La blockchain est partout présentée comme un substitut technologique aux tiers de confiance aujourd’hui impliqués dans des transactions multipartites et complexes. Mais, dans les faits, se fier à une blockchain sans vérifier la validité des données qui y sont entrées ou la pertinence du smartcontract qui la régit s’avère un pari des plus risqués...

(Source: marianamaphoto / iStock)
(Source: marianamaphoto / iStock)

Faut-il y aller ou ne pas y aller? Louper le train de la blockchain aujourd’hui serait-il aussi grave que ne pas monter dans le wagon internet dans les années 90-2000? Des questions que de nombreux dirigeants se posent tant le sujet est devenu trendy. Ainsi, à l’échelle mondiale 33% des cadres disent s’y intéresser tandis que 66% des CIO se pencheraient sur la question. En Suisse, les entreprises des secteurs du transport et de la distribution se montrent les plus matures sur le sujet. Et pour cause: la blockchain porte les promesses d’une confiance établie entre les nombreuses parties prenantes d’une supply chain.
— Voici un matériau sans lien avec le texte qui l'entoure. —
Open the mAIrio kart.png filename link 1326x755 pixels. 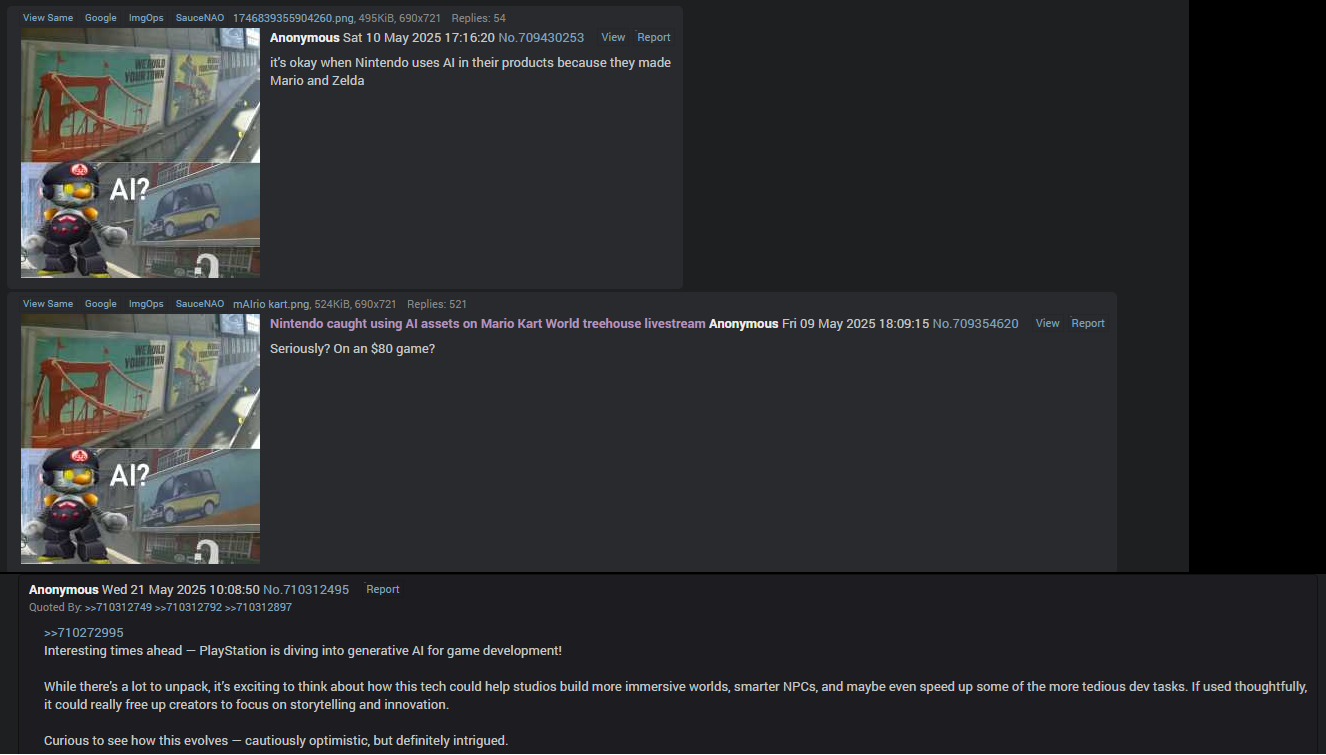[272, 304]
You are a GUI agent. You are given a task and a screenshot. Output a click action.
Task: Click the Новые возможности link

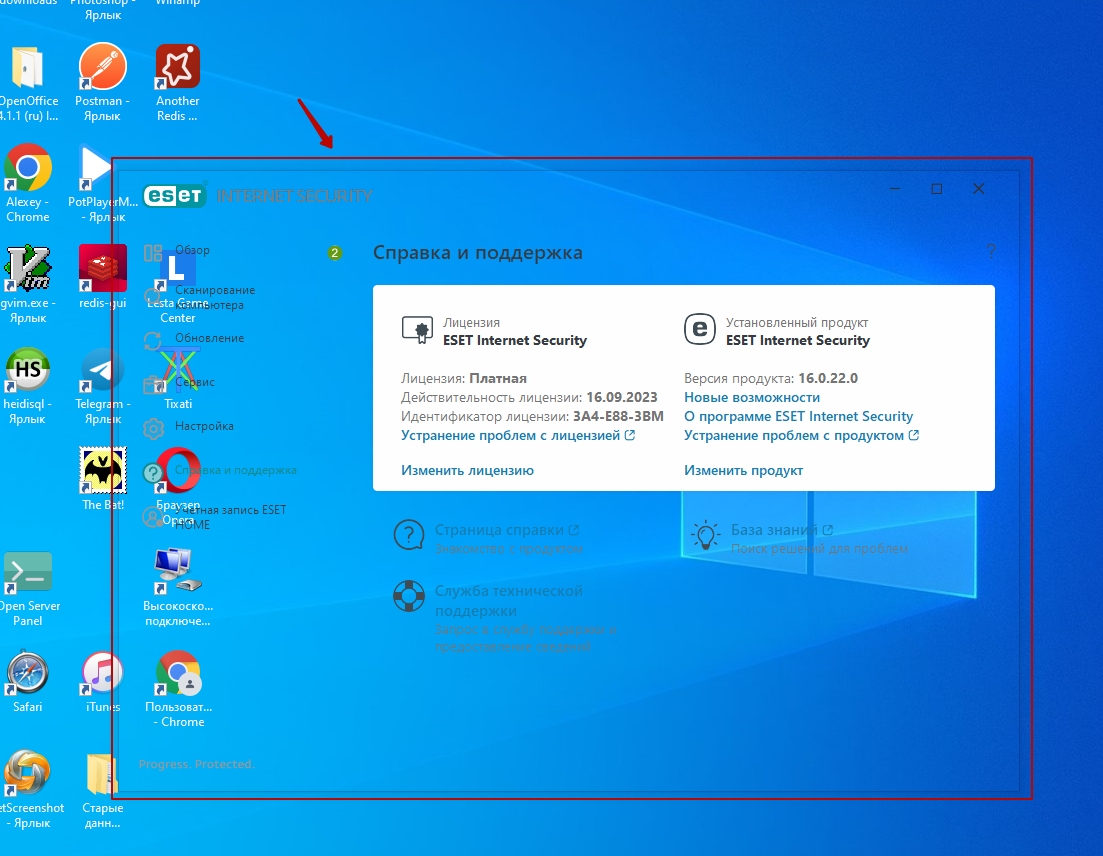(x=751, y=397)
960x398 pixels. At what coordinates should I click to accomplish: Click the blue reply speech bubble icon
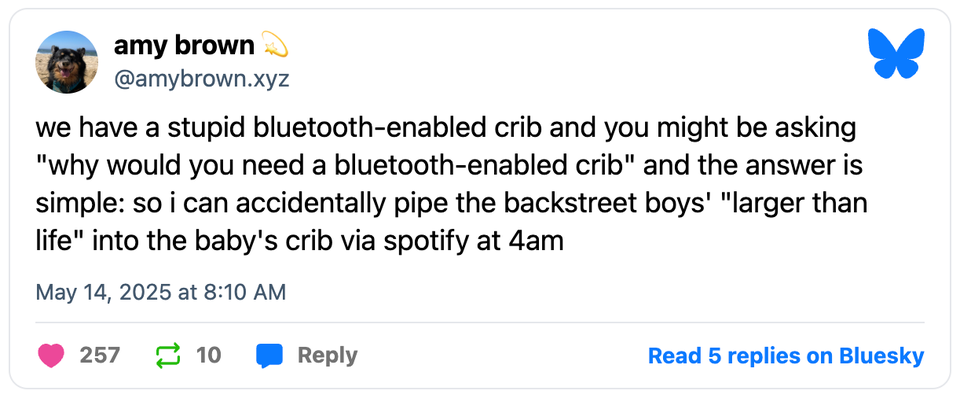[269, 356]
Le tiers de confiance bouge encore

Qui a produit quoi où? Qui a transformé ce produit et comment? Qui l’a transporté et dans quelles conditions? Autant d’informations nécessaires à assurer au client final que la viande dans la barquette présentée en rayon est bien une entrecôte de bœuf Angus bio élevé en Suisse et que la chaîne du froid a été respectée du champ au magasin. Stockées dans la blockchain, les données des producteurs, des industriels et des transporteurs impliqués deviennent indélébiles. Ce qui présente un grand intérêt… à condition que ces informations soient justes! «Attention, la blockchain peut être très dangereuse. Elle ne garantit pas la véracité des données, prévient Guy Escarfail, en charge du projet SGS Transparency-One. Blockchain peut être synonyme de «garbage in, garbage out»: si vous y entrez des données qui n’ont pas été vérifiées, vous gravez dans le marbre des informations qui peuvent être incorrectes.» Le géant genevois de la certification ne craint donc pas d’être disrupté par la blockchain et y voit même des opportunités business.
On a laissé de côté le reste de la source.